Task goal
From the top of the records below down to the line containing "This screenshot has height=1568, width=725.", reproduce every line exactly.

^^^^^^^^^^^^^^^^

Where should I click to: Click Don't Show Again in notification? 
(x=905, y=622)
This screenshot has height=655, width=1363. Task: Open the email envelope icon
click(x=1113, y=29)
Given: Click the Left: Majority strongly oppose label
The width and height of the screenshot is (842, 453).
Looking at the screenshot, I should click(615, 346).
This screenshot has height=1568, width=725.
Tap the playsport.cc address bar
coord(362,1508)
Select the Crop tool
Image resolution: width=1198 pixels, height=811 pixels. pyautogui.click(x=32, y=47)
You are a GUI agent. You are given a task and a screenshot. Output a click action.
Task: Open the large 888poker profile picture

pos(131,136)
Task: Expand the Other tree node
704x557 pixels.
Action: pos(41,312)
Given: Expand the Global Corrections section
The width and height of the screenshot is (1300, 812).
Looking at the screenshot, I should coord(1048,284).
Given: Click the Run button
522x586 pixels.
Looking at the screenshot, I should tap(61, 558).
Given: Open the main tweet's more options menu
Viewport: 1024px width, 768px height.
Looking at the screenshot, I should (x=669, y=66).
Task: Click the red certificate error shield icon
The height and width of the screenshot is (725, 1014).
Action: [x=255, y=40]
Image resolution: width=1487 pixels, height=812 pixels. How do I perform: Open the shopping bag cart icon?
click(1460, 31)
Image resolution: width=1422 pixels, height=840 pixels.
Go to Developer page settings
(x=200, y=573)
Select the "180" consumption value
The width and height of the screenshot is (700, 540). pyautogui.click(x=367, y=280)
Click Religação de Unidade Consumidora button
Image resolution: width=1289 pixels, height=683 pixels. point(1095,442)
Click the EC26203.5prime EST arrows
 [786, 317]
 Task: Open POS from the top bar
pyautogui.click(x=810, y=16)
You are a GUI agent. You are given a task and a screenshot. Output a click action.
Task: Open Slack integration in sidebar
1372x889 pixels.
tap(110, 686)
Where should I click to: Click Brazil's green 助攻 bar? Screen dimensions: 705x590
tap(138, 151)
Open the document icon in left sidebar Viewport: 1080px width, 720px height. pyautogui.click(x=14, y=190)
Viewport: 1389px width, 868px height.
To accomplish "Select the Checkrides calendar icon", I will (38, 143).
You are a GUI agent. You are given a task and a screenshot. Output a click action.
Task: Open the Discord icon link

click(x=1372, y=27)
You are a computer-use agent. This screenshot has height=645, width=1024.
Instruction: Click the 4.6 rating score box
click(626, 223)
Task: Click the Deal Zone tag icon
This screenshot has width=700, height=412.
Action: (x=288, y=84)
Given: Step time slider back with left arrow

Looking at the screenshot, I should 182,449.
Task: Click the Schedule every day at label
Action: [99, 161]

^^^^^^^^^^^^^^^^

Result for this exercise
Where should I click to: Click Don't Show Again in notification? 
(x=905, y=622)
This screenshot has height=655, width=1363. Task: Open the email envelope icon
click(x=1113, y=29)
Given: Click the Left: Majority strongly oppose label
The width and height of the screenshot is (842, 453).
Looking at the screenshot, I should click(615, 346).
This screenshot has height=1568, width=725.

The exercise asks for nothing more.